Rule of thumb: target 128 MB – 256 MB per partition after shuffle.
Adaptive Query Execution (AQE)¶
AQE dynamically adjusts query plans at runtime based on actual data statistics. Always enable it.
spark.sql.adaptive.enabled = true
spark.sql.adaptive.coalescePartitions.enabled = true
spark.sql.adaptive.skewJoin.enabled = true
Dynamic Resource Allocation¶
Allows Spark to scale executors up and down based on workload demand.
spark.dynamicAllocation.enabled = true
spark.dynamicAllocation.minExecutors = 1
spark.dynamicAllocation.maxExecutors = 20
spark.dynamicAllocation.executorIdleTimeout = 60s
Broadcast Join Threshold¶
Small tables should be broadcast to all executors to avoid shuffle joins.

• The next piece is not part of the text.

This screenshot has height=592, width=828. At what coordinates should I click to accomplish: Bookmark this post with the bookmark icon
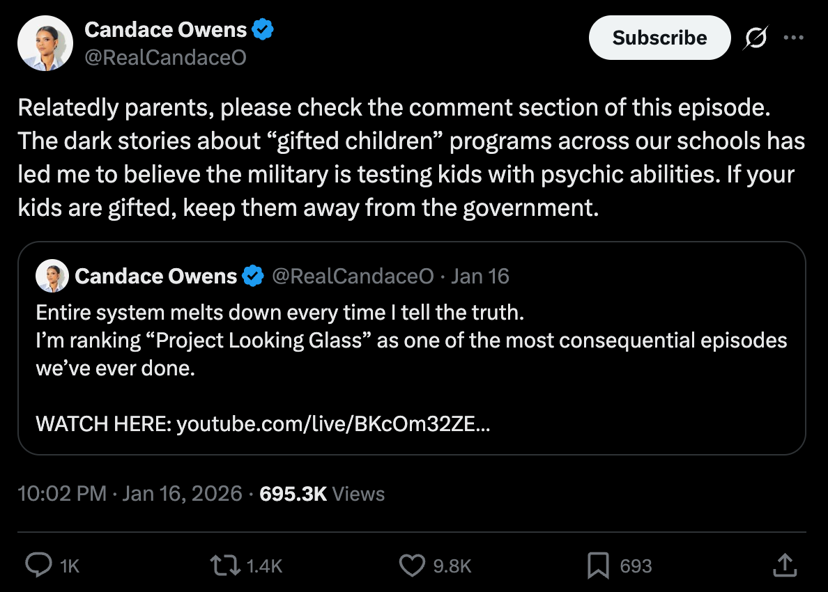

# Default is 10 MB — increase for medium-sized dimension tables
spark.sql.autoBroadcastJoinThreshold = 100m
Photon Acceleration¶
Photon is Databricks' native vectorized engine. It accelerates queries on Delta Lake but increases DBU cost.
Photon Cost Tradeoff
Photon typically provides 2–8× speedup for scan- and aggregation-heavy workloads. Enable it when query speed matters more than compute cost, especially for interactive dashboards and latency-sensitive pipelines.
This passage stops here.